Action item – Every entry is to be transcribed as it stands. Images stay out.

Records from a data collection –
□ □ □ □ □ □ □

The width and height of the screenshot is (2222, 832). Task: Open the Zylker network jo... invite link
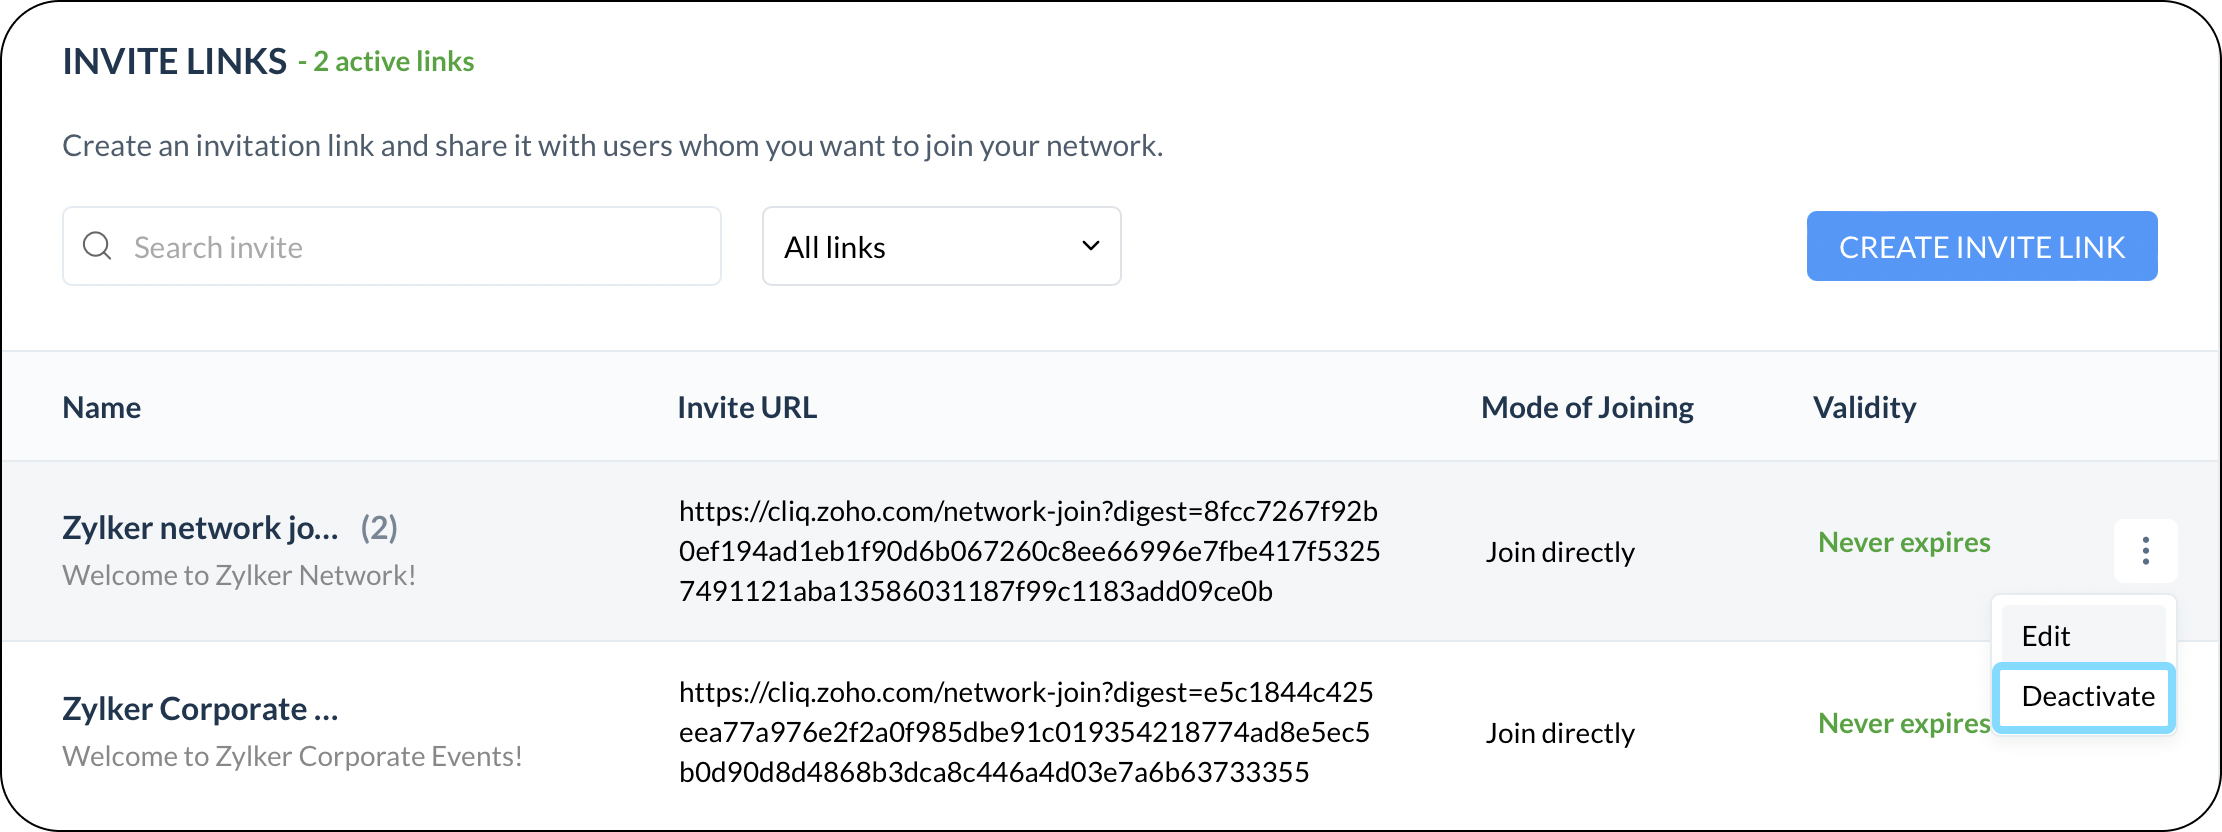click(200, 528)
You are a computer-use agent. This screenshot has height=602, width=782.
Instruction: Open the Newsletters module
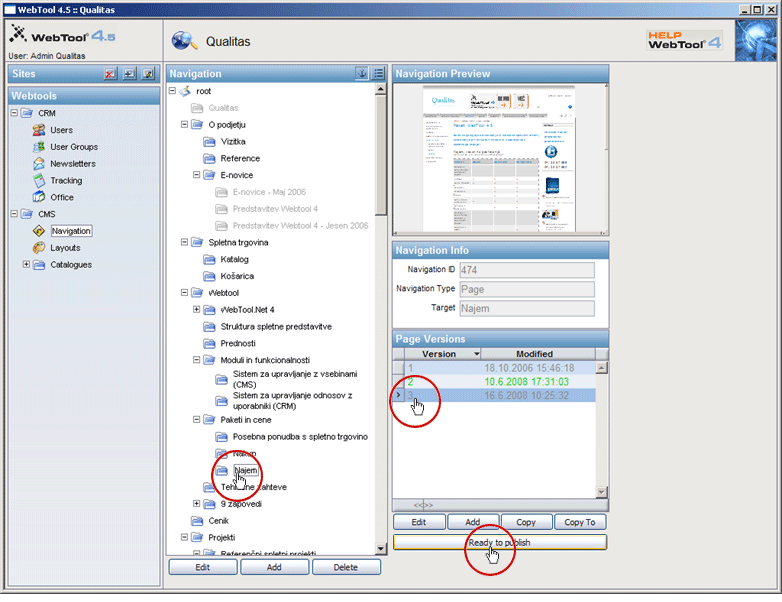[72, 164]
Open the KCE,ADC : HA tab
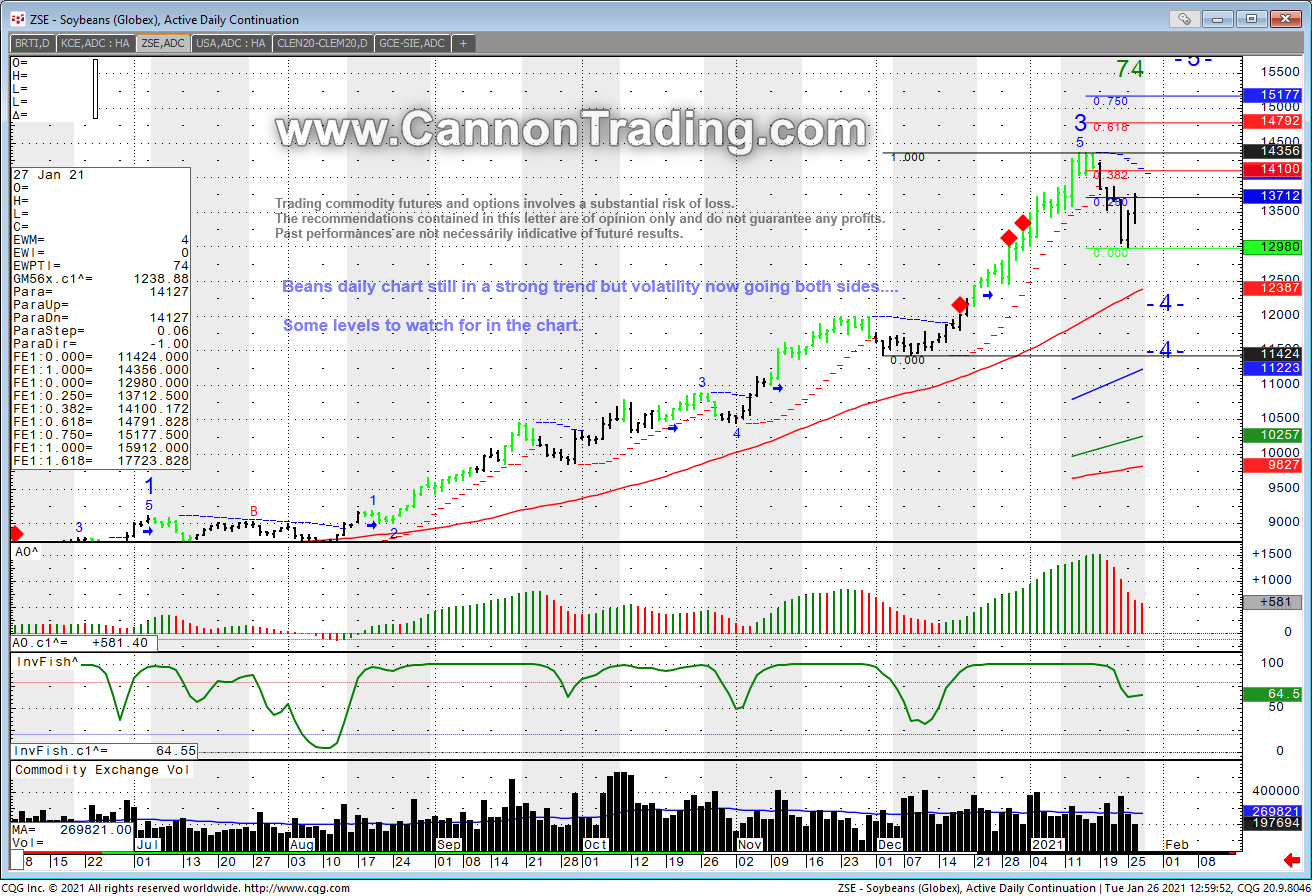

□ □ □ □ □ □ □

Your solution –
The width and height of the screenshot is (2222, 832). Task: Open the Zylker network jo... invite link
click(200, 528)
You are a computer-use agent. This screenshot has height=602, width=782.
Instruction: Open the Newsletters module
[72, 164]
Open the KCE,ADC : HA tab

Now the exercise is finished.